> Direction
Reproduce verbatim the lines of the material between the line containing "Viewport: 605px width, 1249px" and the line containing "Toggle the Гравитация", inclusive.

+++ Raw data +++

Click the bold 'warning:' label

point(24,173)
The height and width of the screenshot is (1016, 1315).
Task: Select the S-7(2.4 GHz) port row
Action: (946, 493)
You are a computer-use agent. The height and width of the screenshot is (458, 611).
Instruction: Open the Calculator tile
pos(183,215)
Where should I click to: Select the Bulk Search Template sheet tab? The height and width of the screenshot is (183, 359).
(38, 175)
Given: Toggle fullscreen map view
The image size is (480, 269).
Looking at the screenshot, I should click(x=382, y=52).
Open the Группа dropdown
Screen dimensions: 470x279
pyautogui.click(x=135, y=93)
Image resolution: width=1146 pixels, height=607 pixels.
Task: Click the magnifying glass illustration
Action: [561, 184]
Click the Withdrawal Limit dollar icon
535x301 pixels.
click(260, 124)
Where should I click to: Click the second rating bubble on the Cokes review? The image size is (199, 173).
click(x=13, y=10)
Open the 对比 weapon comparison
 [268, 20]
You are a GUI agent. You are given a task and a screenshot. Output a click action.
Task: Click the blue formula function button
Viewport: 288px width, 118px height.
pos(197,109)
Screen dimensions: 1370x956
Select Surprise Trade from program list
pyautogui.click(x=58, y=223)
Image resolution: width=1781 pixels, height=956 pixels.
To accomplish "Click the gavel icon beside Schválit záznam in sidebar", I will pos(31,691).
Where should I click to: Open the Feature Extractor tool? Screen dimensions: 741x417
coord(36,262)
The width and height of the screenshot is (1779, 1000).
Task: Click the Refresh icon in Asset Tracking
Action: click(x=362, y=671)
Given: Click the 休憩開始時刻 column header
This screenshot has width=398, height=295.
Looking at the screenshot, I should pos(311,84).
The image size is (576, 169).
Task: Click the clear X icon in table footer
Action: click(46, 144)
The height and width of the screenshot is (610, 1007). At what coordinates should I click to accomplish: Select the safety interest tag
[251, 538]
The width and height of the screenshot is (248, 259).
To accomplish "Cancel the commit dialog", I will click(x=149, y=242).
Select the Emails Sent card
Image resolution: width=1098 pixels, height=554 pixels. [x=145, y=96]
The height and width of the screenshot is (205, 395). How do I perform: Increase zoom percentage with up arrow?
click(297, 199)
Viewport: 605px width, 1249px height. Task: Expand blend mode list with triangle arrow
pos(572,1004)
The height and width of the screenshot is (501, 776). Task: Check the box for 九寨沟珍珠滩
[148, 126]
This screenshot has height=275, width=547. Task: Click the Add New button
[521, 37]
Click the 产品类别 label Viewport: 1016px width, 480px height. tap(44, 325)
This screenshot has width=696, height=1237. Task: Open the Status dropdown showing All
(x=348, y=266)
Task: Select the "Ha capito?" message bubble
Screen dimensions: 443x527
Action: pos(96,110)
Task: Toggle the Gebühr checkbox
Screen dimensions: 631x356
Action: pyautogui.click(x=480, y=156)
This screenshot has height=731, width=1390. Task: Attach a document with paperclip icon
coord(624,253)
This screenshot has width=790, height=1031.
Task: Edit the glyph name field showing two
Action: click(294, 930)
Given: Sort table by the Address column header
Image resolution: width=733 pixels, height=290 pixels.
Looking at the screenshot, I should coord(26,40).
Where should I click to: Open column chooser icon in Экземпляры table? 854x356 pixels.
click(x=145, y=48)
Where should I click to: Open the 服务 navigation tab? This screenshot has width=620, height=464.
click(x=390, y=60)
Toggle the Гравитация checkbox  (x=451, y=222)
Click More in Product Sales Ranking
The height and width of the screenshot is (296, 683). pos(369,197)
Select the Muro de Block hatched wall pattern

+++

> Task result
Viewport: 605px width, 1249px height. Task: Expand blend mode list with triangle arrow
pos(572,1004)
The height and width of the screenshot is (501, 776). Task: Check the box for 九寨沟珍珠滩
[148, 126]
This screenshot has height=275, width=547. Task: Click the Add New button
[521, 37]
Click the 产品类别 label Viewport: 1016px width, 480px height. tap(44, 325)
This screenshot has width=696, height=1237. Task: Open the Status dropdown showing All
(x=348, y=266)
Task: Select the "Ha capito?" message bubble
Screen dimensions: 443x527
Action: pos(96,110)
Task: Toggle the Gebühr checkbox
Screen dimensions: 631x356
Action: pyautogui.click(x=480, y=156)
This screenshot has height=731, width=1390. Task: Attach a document with paperclip icon
coord(624,253)
This screenshot has width=790, height=1031.
Task: Edit the glyph name field showing two
Action: click(294, 930)
Given: Sort table by the Address column header
Image resolution: width=733 pixels, height=290 pixels.
Looking at the screenshot, I should coord(26,40).
Where should I click to: Open column chooser icon in Экземпляры table? 854x356 pixels.
click(x=145, y=48)
Where should I click to: Open the 服务 navigation tab? This screenshot has width=620, height=464.
click(x=390, y=60)
Toggle the Гравитация checkbox  (x=451, y=222)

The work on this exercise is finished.